La malattia, in questo senso, può aprire uno spazio di comprensione intergenerazionale. Non perché “serve”, ma perché accade.
Malattia visibile, identità e rischio di riduzione
C’è però un rischio opposto, altrettanto insidioso: fare della malattia un’identità totale. Santificarla, estetizzarla, trasformarla in marchio.
Penso alle narrazioni mediatiche che trasformano alcune condizioni in “forza”, “unicità”, “brand”. La modella con la vitiligine, la persona che diventa famosa per la malattia. È una rappresentazione potente, ma ambigua. Perché cosa succede se domani quella malattia non c’è più?
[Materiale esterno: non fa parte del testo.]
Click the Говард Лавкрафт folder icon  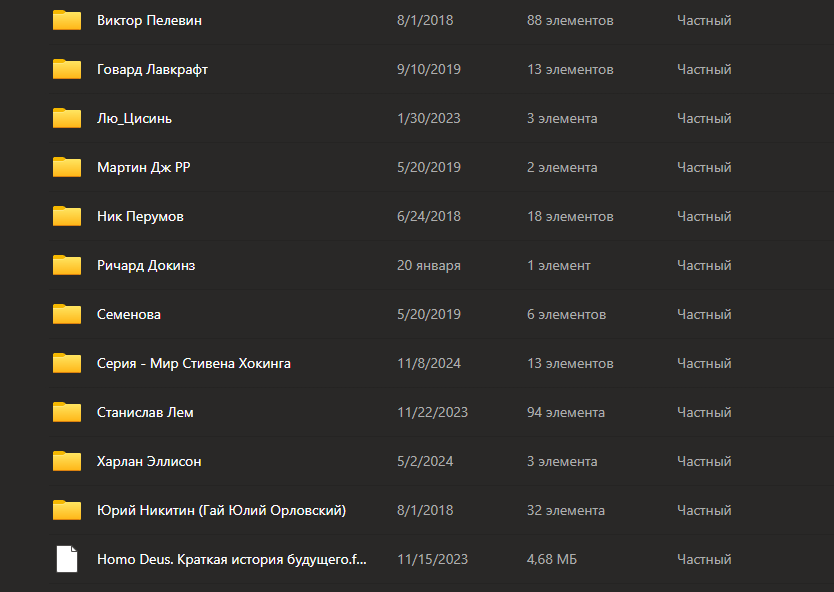click(x=67, y=69)
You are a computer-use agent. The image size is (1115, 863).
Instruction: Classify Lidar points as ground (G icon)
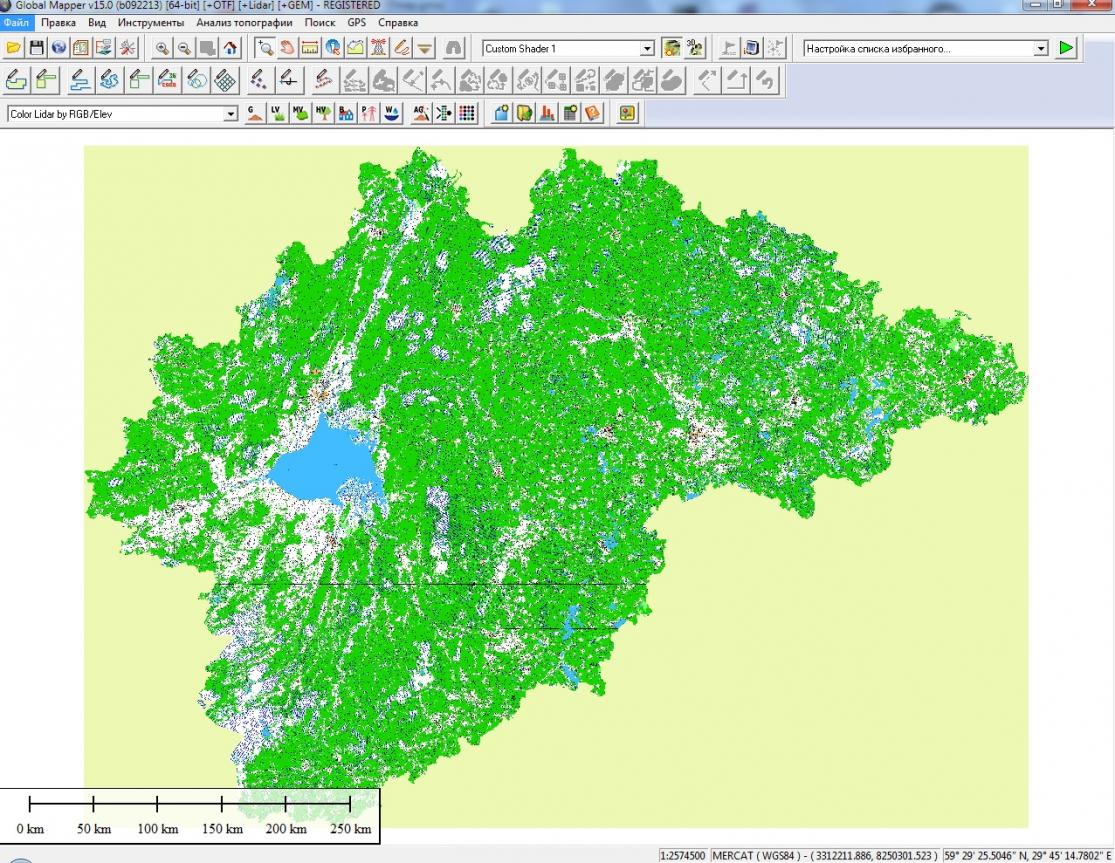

O se ce n’è un’altra, meno “narrabile”?
La malattia può renderti visibile, ma non dovrebbe diventare l’unica ragione per cui sei vistə. Il cambio di prospettiva non è sostituire una gabbia con un’altra: prima la vergogna, poi l’eroizzazione.
Il punto non è dire che la malattia ti rende speciale; il punto è riconoscere che sei una persona intera anche quando sei malata, e che la malattia è una delle tante lenti attraverso cui puoi leggere te stessə, non l’unica.
Mille modi di fare la stessa cosa
Tornando a quel concerto: la cosa più importante che ho imparato non è stata “posso farcela lo stesso”. È stata: non esiste un solo modo giusto di fare le cose.
La malattia tende a farci pensare in termini binari: o così o niente. O come prima o non vale. Ma spesso esistono molte più possibilità intermedie di quante ne riusciamo ad immaginare.
Non è sempre possibile mantenerle tutte e non è sempre facile vederle. Ma il lavoro, clinico, umano, esistenziale, sta proprio lì: spostare lo sguardo dal “non posso più” al “in che altro modo posso”, senza l’obbligo di ottimismo e senza la retorica della resilienza.
A volte, questo spostamento non porta a una soluzione ma solo a una maggiore comprensione degli altri esseri umani, di sé e dei propri limiti reali, non immaginati.
E anche questo è già molto.
Non una lezione, ma una possibilità
La malattia non arriva per insegnare qualcosa, non ha uno scopo, non “serve”. Ma può, a volte, aprire un varco, un cambio di prospettiva che non chiede di arrivare da qualche parte, di migliorare, di diventare altro.
Chiede solo di guardare da un punto diverso.
E in quel punto, magari, scoprire cose di sé che prima non avevano spazio, come desideri, paure, confini, bisogni. O semplicemente una maggiore capacità di riconoscere la vulnerabilità altrui.
La malattia non è una forza e non è una virtù; ovviamente, neanche una colpa. È una condizione che, nel bene e nel male, ridisegna la mappa della nostra esistenza.
Sta a noi, con tempo, aiuto e rispetto, imparare a leggerla senza farci schiacciare da essa. E senza pretendere che diventi qualcosa di più di quello che è.